Nakatani was called “hermanito” (little brother) by his artistic contemporaries, especially Gilberto Aceves Navarro . He was reclusive and ascetic, eating only what he needed to live and bought very little. He married Mercedes Martínez with whom he had two daughters, Mayra, an art dealer and Carla, an actress.

Nakatani died on February 2, 2004, at age 70 after suffering a heart attack in his home. Three weeks before this, he predicted his death, telling Navarro. Karla dedicated a theatrical performance to him after his death.

==Career==
Nakatani’s artistic career included cinema and writing along with the visual arts. Shortly before he took up painting, he created a black-and-white film he wrote and directed a 1967 drama about his father called “Yoshio.” His other cinematic works include “Una proxima luna” in 1965 and La Excursion, starring Graciela Lara, José Luis Loman, Rocio Lance, Rafael Espinosa, Ruben Islas and Marta Aura.

He wrote two novels. “Papá extranjero” (Foreign Dad) is about his relationship with his father.
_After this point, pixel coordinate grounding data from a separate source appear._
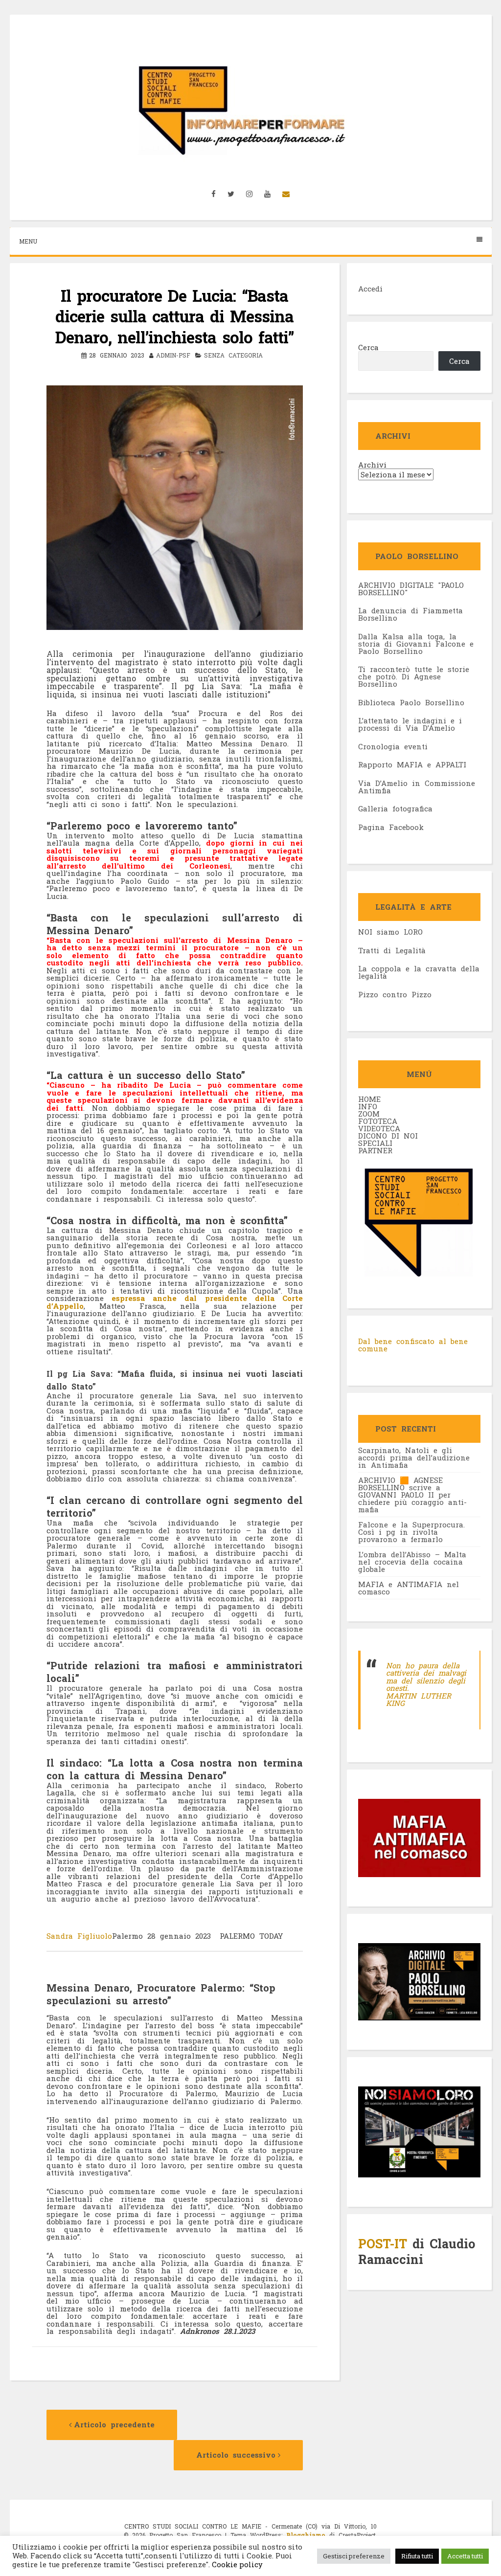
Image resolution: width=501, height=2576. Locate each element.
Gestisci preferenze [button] (354, 2556)
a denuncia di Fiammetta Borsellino (410, 614)
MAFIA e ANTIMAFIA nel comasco (408, 1587)
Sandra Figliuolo (79, 1936)
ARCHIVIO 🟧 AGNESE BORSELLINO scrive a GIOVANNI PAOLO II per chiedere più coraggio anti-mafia (412, 1494)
The other novel consists of 400 poems and manuscripts which narrate the life of Mozart .

However, Nakatani is best known for his painting. From 1956 to 1992, he exhibited his work individually and collectively in Mexico, the United States, Cuba, Guatemala, France, Yugoslavia, Switzerland, Australia and New Zealand and other countries. His work can be found in the permanent collections of the Palacio de Bellas Artes and the National Library in Paris . At the time of his death, he was working on a series of eighty paintings to be exhibited at the José Luis Cuevas Museum in Mexico City. Only sixteen of these were finished and were included in a retrospective held at the same museum nine months after his demise under the title of “Tanta melancholia” (So much melancholy) . He has had one major exhibition posthumously at the Museo Universitario del Chopo in Mexico City as part of an exhibition of Japanese-Mexican artists and Japanese artists in Mexico.

His awards include Salón Nacional de Grabado de la Plástica Mexicana in 1976, the Premio Salvatore Rosa in engraving and watercolor and the L’Arengario Prize in Rome. He was also a member of the Salón de la Plástica Mexicana.

==Artistry==
Nakatani was a painter, engraver, sculptor and cinematographer noted for his use of color. Nakatani’s work is classified with that of the Generación de la Ruptura as it broke with the established traditions of the first half of the 20th century. He was nearly self-taught. He originally used water-based pigments then switched to oils.

His artwork was characterized by its delicacy, sobriety and subtlety according to art critic Teresa del Conde, mixing Japanese and Mexican influences. His works show influence from Japanese landscape and other Asian painting, with his paintings often having large empty spaces with tranquil colors. His paintings contain few human forms although humanity is suggested through his depictions of nature.